- [Passage shown]
>>>>>

In today’s gospel, we hear from Jesus that the kingdom of heaven is like a landowner hiring workers for his vineyard. And while we often focus, rightly, on how this parable illustrates God’s almost-scandalous generosity, it also has something important to tell us about simply showing up and laboring in the first place. 

Consider those workers who are lingering in the marketplace near the end of the day. We don’t know why they waited so long without being hired. But to the landowner, it doesn’t really matter. He is willing to take them. Because however late the hour, the laborers did show up. They stepped out in the public square and presented themselves as willing hearts, willing contributors to the harvest, even with only an hour or two of daylight left. Even when it might seem that any chance to make a difference has passed them by.

I think of all the times that I have been late to show up for the truly important people and pursuits in my life. I surely had all kinds of reasons, some better than others. Sometimes because I thought I had better things to do, other times because I was distracted, or scared, or angry, or I just didn’t know where to begin. Maybe you’ve had those experiences too, where you feel like you’ve missed the boat, missed the call, missed the opportunity to do something meaningful.

But what we learn in this parable—something God really, really needs us to learn right now—is that it is NEVER too late to start doing the work we have been called to do. Whether we start in the dawn of our life, or at midday, or at dusk, God will always come find us, will always offer us a place in the vineyard, and most importantly, will always show us that even the smallest thing we do has value in the Divine economy.

So what is the labor that you can contribute, here and now? What is the work of your hands, the work of your heart, that you might offer in this perilous season? There is not one among us who cannot take part, no matter our age, health, or circumstances. 

Daily prayer for the needs of the world is a great place to start. Supporting the life and work of your parish, of course, is of vital importance for so many of us. Extending a hand of friendship and compassion out into the lives of our neighbors, especially those in need. Speaking truth to power in the great prophetic tradition of our faith. Caring for God’s imperiled creation.

<<<<<

- [Exercise instructions] Extend the sermon on the parable of the vineyard workers with a few more paragraphs, starting after its final sentence. The items that come after this sermon are separate material and have no connection to it.

- [Supplied information]

>>>>>

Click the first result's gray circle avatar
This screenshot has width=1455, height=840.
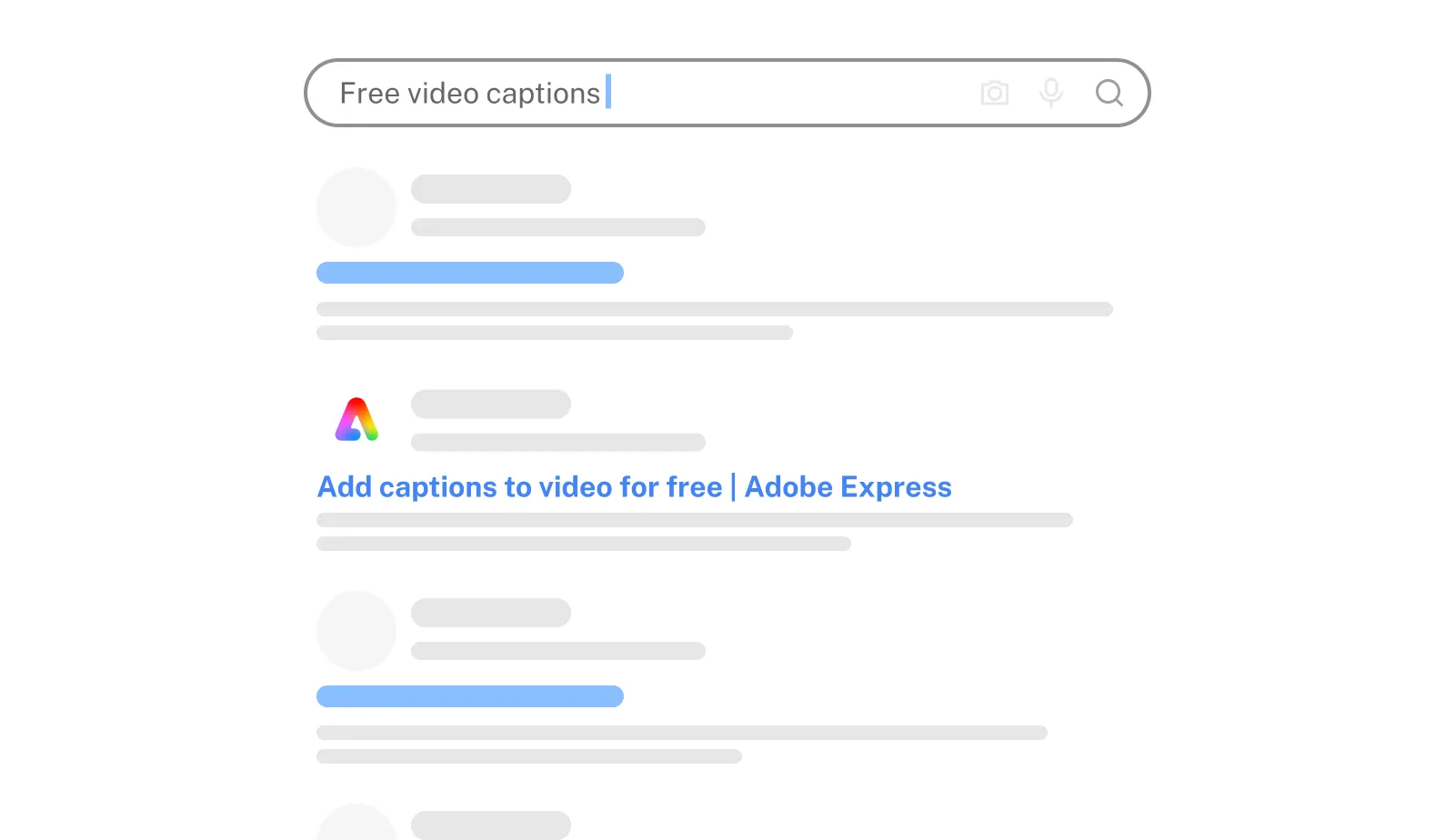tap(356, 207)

<<<<<
>>>>>

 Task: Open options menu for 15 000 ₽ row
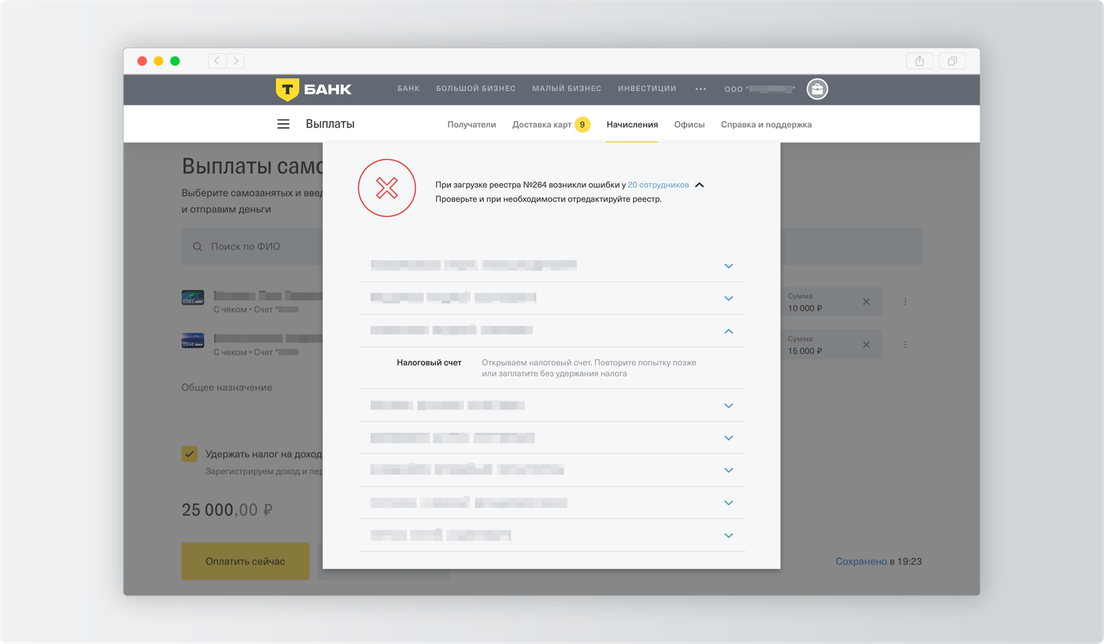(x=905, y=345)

<<<<<
>>>>>

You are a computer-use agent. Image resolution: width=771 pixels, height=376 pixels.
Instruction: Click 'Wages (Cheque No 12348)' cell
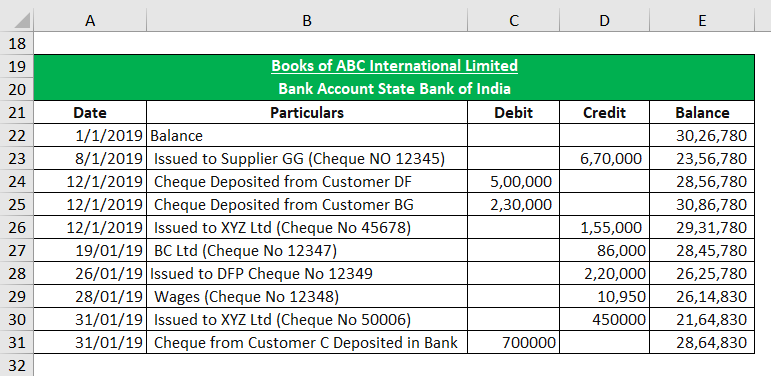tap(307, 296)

<<<<<

- [Task answer]
There are so many ways to labor fruitfully, and there is no one solution to all that we face, but neither is there any excuse to exempt ourselves from showing up some way, somehow. As the late Justice Ruth Bader Ginsburg once said, “real change, enduring change, happens one step at a time.” And so each of us has to take that step, whatever it is for us.

God is waiting for us to say yes, like our Blessed Mother Mary, to say yes to something bigger than ourselves, inviting us into the joyful, necessary labor for which we were made.  We cannot let our fear, or frustration, or bewilderment impede us from jumping in and offering what we can. Those who came before us, those who struggled valiantly to make this world a kinder, fairer place, deserve at least that much.

So I pray that the smoke will clear from the skies out west. I pray that the smoke will clear from this pandemic, and from this election season, and from any number of other challenges we are facing. But alongside God’s grace and providence, we have a crucial part to play in the healing of this age.  And we can’t wait til there are clear, sunny skies to jump in and get to work. We do not have the luxury of waiting. Our land continues to burn, and so our hearts must burn in response.

Brothers and sisters, there is no one else on earth that can do the thing you were created to do. There is no one else that can contribute what you were born to contribute.

No matter the hour of life in which you find yourself, this is the hour you are called. I know things feel hard, and scary, and exhausting, but remember: we were born, we were named as God’s beloved, we were baptized into Christ’s death and life for such a time as this. So, take a deep breath; give thanks for those who have labored before us; imagine those who will come after us; and then, here and now, let us go into the vineyard together.